━━━ Текст отрывка ━━━

У русской границы в Эйдткунене поезд остановился. Нам приказали не закрывать окон и дверей вагона. Лишь в отделении детей разрешили затянуть занавески. Мне было тогда восемь лет, брату — одиннадцать. Помню, как нас накормили молоком и черным хлебом. Помню часовых, стоявших у вагона, в остроконечных касках в защитных чехлах и крупной цифрой „33“ на них. Утром нас погрузили в автомобили. Лейтенант Миллер, командовавший нашей охраной, до того весьма вежливый и корректный, вдруг сделался грубым и стал называть мою мать „сударыня“, боясь, видимо, титуловать ее по сану.
Адъютанта отца Сипягина и камердинеров задержали, объявив, что они приедут позже с багажом. Вначале хотели задержать и отца. Однако моя мать решила не покидать его. Была послана телеграмма в Берлин. Насколько я помню, за нас заступилась германская Императрица Августа-Виктория, и нас пропустили.
Из Эйдткунена мы ехали на двух автомобилях. В первом — родители, брат и я, во втором — все остальные. Рядом с шофером сидел солдат с винтовкой. Шторы были спущены, и нам объявили о том, что мы не должны смотреть в окна, иначе будут стрелять. Мы с братом, сидя на передних откидных скамейках, все время старались подсматривать в щели между занавесками, это очень волновало мать.
Неожиданно машина резко остановилась. Дверь распахнулась, и наш часовой испуганным голосом закричал: „Казаки идут!“ Нас немедленно высадили буквально в канаву у обочины шоссе, ведущего к Вержболову. Но адъютанта с камердинерами не было. Нам сказали, что они последуют минут через двадцать. Однако прошло двадцать минут, час, два часа. Машина не показывалась. Мы продолжали ждать. (В итоге Сипягин провел в плену всю войну, а Фокин вернулся в Россию и не мог нести военной службы.) Проехали повозки с беженцами. На другой стороне шоссе, как раз напротив нас, стоявший перед своим домиком крестьянин посоветовал нам поскорее уходить от казаков. Я подумала тогда: „Если бы ты знал, что мы и казаки — одно!“ Показался русский разъезд — два всадника с пиками. На вопросы не отвечали. Когда подошла главная часть, адъютант отца, князь Шаховской, пошел ей навстречу с визитной карточкой отца. С большим недоумением смотрел офицер на эту карточку. Каким образом, вероятно думал он, русский Великий князь мог очутиться в первый день войны в канаве на прусской границе? Однако, взглянув на отца, которого он видел лишь год назад в юнкерском училище, убедился в том, что это действительно он.
В Вержболове на вокзале, который был подожжен начальником станции, мы расположились в царских покоях и стали ждать дальнейшего. Выяснилось, что в Ковно стоял поезд Императрицы Марии Федоровны, которая возвращалась в Россию через Данию, а не через Вержболово, как первоначально предполагалось. По телефону отец снесся с Царским Селом и с Павловском. Было получено разрешение ехать нам в царском поезде. До Ковно довезли нас в поезде, состоявшем из паровоза и третьеклассного вагона. Отец чувствовал себя очень утомленным всем происшедшим. И когда мы с братом начали бегать по вагону и шуметь, нас быстро усмирили».

━━━

* [Задание]: Какая цифра была на касках часовых, стоявших у вагона, в отрывке о пересечении русской границы?

━━━ Исходные данные ━━━

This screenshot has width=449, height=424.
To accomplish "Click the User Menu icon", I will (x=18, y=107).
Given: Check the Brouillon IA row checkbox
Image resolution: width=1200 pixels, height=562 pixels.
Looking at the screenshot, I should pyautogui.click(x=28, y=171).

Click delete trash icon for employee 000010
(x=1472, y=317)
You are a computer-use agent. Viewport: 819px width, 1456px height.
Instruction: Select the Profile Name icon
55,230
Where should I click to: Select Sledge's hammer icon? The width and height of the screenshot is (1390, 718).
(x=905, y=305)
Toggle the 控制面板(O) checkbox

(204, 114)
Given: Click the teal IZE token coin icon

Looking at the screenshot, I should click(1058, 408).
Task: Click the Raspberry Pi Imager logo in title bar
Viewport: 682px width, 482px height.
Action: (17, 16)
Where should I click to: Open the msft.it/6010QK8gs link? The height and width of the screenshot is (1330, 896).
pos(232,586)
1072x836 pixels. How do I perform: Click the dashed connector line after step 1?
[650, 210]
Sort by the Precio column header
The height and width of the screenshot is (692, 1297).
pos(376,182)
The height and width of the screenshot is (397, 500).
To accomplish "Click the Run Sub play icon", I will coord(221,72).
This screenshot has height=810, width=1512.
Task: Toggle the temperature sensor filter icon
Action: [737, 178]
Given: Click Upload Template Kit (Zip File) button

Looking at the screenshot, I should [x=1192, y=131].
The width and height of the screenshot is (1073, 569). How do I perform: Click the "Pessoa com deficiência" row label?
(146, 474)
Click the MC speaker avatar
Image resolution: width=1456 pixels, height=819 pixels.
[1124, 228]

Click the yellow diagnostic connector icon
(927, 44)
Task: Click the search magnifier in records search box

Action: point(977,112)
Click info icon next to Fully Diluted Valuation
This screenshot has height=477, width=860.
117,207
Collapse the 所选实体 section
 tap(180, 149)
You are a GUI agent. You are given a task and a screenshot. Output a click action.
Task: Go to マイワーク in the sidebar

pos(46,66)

━━━

* [Решение задания]: Цифра «33».